Pour qu’un outil fonctionne, tous les membres du réseau doivent se trouver dans la même dynamique. Par exemple, sous "Doodle", outil d’organisation de date de réunion, si les participants ne répondent pas assez rapidement, la date ne sera pas décidé collectivement mais sera fixée de façon arbitraire.
Exemple de la visioconférence en Bretagne en cours...

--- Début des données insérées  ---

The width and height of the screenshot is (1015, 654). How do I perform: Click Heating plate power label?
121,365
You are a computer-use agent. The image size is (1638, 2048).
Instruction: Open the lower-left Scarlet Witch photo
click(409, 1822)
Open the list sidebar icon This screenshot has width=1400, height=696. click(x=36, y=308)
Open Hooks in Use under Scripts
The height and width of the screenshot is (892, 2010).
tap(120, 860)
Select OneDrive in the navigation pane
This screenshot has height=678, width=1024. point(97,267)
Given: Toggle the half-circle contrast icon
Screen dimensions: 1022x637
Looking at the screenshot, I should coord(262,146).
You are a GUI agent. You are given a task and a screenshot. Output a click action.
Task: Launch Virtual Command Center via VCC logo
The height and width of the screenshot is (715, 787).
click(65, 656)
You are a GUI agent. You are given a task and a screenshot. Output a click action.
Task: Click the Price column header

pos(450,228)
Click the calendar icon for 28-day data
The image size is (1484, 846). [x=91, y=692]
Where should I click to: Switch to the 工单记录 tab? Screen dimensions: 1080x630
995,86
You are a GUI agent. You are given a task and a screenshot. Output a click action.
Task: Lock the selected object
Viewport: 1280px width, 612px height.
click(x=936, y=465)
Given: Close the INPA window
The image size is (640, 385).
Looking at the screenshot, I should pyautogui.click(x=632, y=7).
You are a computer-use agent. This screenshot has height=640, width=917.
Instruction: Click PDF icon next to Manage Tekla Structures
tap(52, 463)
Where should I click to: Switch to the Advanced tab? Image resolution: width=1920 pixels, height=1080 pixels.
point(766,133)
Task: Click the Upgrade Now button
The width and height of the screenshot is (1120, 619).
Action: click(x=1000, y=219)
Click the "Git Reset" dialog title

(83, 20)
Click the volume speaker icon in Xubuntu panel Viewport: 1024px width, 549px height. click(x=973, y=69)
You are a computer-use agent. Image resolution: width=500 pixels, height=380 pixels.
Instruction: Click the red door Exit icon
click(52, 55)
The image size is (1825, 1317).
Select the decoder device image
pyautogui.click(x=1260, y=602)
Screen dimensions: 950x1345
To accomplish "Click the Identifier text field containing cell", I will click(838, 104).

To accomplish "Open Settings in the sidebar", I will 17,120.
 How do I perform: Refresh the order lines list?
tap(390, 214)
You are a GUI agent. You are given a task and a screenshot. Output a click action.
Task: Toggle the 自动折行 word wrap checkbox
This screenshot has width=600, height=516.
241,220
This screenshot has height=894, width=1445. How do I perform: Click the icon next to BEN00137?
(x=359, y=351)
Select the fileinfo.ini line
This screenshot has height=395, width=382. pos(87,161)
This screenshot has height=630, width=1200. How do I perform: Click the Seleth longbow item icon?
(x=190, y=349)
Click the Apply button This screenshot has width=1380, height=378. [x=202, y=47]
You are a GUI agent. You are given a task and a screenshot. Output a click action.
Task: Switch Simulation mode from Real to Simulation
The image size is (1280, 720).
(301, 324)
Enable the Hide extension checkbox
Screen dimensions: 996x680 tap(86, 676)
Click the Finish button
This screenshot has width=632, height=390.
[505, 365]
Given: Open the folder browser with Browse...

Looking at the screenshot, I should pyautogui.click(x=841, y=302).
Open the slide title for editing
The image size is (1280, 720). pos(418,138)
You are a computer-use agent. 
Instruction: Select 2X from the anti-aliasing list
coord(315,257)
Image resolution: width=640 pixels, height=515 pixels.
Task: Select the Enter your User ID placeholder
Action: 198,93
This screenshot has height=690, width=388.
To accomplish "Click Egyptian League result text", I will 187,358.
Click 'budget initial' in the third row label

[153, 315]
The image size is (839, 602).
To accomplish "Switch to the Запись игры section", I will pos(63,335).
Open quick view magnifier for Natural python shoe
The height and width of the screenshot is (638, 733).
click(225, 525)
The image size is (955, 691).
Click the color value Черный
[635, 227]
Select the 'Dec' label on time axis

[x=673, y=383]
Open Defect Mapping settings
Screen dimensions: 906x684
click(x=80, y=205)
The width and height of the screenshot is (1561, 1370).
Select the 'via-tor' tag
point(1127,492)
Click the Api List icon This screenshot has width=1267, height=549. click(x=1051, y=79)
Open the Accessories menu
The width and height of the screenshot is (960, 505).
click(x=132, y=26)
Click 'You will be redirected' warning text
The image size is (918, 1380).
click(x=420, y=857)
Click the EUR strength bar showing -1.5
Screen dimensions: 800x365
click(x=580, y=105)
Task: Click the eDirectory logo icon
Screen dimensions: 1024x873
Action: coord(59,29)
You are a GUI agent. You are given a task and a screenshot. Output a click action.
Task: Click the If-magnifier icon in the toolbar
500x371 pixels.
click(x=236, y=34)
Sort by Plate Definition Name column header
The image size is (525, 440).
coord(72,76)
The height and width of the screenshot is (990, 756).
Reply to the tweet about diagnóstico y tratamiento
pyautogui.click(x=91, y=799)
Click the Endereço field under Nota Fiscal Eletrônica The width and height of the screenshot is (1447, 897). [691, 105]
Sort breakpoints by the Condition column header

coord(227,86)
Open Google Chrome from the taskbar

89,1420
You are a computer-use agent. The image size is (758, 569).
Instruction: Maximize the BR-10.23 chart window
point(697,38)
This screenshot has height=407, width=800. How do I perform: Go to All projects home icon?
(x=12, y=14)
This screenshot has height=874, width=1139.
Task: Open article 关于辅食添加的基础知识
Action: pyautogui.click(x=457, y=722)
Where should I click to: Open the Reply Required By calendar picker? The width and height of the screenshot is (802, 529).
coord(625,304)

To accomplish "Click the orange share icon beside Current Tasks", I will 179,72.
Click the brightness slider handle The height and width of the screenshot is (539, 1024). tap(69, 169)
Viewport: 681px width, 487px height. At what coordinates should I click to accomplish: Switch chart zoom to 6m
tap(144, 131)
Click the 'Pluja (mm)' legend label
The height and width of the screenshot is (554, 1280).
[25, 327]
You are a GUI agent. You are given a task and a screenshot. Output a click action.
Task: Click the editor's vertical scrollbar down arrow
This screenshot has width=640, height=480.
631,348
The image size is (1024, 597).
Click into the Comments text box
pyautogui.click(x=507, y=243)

Une fois par mois, la Cité des Métiers des Côtes d’Armor organise une table ronde sur la découverte de métiers à destination du grand public (jeunes, chercheurs d’emplois,...) et retransmise en visioconférence dans plusieurs villes du département et bientôt au délà puisque Brest Métropole Océane réfléchit à son extension sur son bassin d’emploi. Mais avant de l’ouvrir au grand public, Brest métropole océane a convié ses partenaires pour une phase test, ainsi une vingtaine de professionnels de l’emploi, de la formation, de l’insertion se sont prêtés au jeu. L’objectif de cet exercice était double : d’une part de tester l’outil et de prouver l’intérêt d’un tel dispositif, d’autre part d’obtenir l’adhésion des professionnels qui ensuite seront relais de l’information de ce nouveau service auprès du grand public. Cette première étape s’est révélée très riche d’enseignements et a permis de soulever plusieurs points à améliorer : améliorations techniques (taille de l’image, qualité sonore,...), améliorations en terme d’animation de réunion à distance. Mais l’adhésion des partenaires est en bonne voix sous réserve d’améliorer la qualité du service et pour cela ils se sont donnés rendez-vous dans deux mois pour un nouveau test et celui ci se révélera déterminant ! D’ici là, les promoteurs de ce nouvel outil devront travailler en amont pour faire en sorte que le jour J les contraintes techniques soient gommées au risque sinon de ne pas obtenir l’adhésion des ambassadeurs ce qui mettrait fin au dispositif avant même qu’il n’ait réellement vu le jour.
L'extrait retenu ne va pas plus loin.